Le donne non possono fare sentire la loro voce

La situazione per la popolazione e in particolare per le donne è sempre più insostenibile. “Le donne non possono più andare a scuola e lavorare negli uffici pubblici. I talebani hanno chiuso le scuole di musica e arte.  Le donne non possono fare sentire la loro voce fuori dalle mura di casa e quando escono devono essere coperte e sempre accompagnate da un uomo”. Tanti i casi di violenza. La povertà dilaga. “Metà della popolazione è sotto la soglia di povertà. Le persone sono arrivate a vendere i propri organi. Alcuni vendono le figlie, per sopravvivere pochi mesi”. L’associazione Rawa distribuisce pacchi di generi alimentari e lo fa sempre in clandestinità. Il lavoro delle attiviste è anche e soprattutto un lavoro politico e di difesa dei diritti. “La causa di tutto questo è  la crescita dello sviluppo del potere delle organizzazioni fondamentaliste e del fascismo religioso nel mio Paese. Lo vediamo anche a Gaza in Libano in Iran ed è molto pericoloso” dice chiaramente Shakiba.

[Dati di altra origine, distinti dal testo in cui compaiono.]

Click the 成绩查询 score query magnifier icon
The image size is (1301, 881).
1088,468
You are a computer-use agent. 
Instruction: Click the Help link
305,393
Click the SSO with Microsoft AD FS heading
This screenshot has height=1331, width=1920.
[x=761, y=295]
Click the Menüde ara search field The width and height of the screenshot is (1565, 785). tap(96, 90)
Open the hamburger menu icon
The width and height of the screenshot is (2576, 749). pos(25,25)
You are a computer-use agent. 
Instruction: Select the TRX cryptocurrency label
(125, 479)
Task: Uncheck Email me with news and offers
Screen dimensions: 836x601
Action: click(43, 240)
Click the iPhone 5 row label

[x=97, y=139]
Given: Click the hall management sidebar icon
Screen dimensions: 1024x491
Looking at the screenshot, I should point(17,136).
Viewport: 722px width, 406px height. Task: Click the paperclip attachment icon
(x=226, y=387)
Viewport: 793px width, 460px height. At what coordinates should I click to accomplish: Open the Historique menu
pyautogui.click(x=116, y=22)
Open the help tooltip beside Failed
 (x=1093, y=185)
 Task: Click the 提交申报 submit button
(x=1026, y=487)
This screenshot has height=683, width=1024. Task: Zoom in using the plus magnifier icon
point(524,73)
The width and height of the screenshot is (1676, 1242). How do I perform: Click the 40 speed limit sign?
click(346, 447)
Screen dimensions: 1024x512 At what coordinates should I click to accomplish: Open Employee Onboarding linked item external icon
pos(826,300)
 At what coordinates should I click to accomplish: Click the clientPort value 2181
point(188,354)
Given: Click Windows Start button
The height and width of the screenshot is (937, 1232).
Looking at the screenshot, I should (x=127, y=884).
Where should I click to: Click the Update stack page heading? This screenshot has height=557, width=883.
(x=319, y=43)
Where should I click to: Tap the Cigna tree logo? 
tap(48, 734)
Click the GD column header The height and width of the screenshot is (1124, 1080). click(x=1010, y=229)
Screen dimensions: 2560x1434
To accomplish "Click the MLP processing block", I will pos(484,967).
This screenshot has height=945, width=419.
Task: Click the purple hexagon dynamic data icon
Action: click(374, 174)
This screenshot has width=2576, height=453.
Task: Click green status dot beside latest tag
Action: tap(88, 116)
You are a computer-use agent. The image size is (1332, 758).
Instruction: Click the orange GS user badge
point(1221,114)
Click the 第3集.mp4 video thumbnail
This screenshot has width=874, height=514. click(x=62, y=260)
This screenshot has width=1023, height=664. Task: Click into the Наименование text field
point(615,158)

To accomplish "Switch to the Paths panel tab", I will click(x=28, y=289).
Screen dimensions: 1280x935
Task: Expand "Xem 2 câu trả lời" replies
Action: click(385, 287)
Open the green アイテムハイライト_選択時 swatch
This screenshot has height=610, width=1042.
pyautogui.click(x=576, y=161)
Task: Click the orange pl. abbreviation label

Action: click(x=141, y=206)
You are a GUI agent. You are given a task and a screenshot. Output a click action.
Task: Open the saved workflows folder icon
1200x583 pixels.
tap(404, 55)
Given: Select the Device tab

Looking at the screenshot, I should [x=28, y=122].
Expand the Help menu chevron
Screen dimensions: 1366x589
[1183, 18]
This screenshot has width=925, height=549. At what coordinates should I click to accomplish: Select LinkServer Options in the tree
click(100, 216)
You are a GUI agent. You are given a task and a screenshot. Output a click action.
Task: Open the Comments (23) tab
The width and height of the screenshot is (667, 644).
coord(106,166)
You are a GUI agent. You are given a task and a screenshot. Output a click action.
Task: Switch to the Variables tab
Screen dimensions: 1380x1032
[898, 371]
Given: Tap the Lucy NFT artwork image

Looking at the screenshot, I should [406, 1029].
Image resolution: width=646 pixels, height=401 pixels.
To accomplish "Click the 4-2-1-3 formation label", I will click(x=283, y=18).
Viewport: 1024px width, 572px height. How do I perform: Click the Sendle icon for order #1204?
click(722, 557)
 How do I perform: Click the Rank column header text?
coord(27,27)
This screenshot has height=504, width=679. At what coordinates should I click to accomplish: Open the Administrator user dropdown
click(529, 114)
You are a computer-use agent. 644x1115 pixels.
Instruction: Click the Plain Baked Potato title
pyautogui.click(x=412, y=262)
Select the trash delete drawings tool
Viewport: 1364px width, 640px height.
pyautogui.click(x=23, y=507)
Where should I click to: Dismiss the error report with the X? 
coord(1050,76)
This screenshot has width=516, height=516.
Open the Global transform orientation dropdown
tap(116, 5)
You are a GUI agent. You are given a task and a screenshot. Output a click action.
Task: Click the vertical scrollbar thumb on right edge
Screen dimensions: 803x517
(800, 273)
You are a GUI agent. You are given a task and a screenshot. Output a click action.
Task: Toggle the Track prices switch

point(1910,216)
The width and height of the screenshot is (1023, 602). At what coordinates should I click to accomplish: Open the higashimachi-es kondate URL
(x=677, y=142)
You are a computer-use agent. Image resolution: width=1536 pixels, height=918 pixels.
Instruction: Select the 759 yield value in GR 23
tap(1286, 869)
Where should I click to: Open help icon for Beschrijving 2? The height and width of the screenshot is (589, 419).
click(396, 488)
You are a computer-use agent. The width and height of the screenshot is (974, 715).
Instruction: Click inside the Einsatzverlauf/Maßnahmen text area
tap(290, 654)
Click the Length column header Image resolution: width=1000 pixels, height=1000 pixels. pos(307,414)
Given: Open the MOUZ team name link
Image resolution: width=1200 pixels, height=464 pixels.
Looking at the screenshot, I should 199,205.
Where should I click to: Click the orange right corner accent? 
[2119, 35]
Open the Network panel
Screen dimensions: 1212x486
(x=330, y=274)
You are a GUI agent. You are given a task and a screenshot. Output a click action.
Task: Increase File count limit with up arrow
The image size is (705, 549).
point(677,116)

La scelta di rimanere in Afghanistan

“Ora in Afghanistan ci sono 15 mila scuole religiose dove i bambini vengono educati e viene fatto loro un lavaggio del cervello. Questo è molto pericoloso per l’Afghanistan ma anche per chi sta fuori”. La resistenza avviene in modo organizzato nelle case e nei social. “La nostra organizzazione ha deciso di rimanere in Afghanistan e di continuare ad opporsi al regime sostenendo le proprie attiviste nelle diverse modalità di resistenza . Il nostro lavoro avviene in modo clandestino, supportando l’istruzione, per dare un futuro alle giovani generazioni. Nelle nostre classi segrete le ragazze ricevono un’educazione alla salute, si insegnano le materie scientifiche e si riceve una formazione che favorisca la consapevolezza sociale”.

Fare pressione sui governi

“Cerchiamo di portare solidarietà a tutti i popoli che stanno soffrendo per la guerra” continua Shakiba.  Davanti ad una situazione così grave e complessa, cosa possiamo fare noi? “Mettete pressione sui vostri governi perché il regime talebano non sia supportato e non sia normalizzato. Facciamo pressione per bloccare questo processo di normalizzazione del regime talebano”.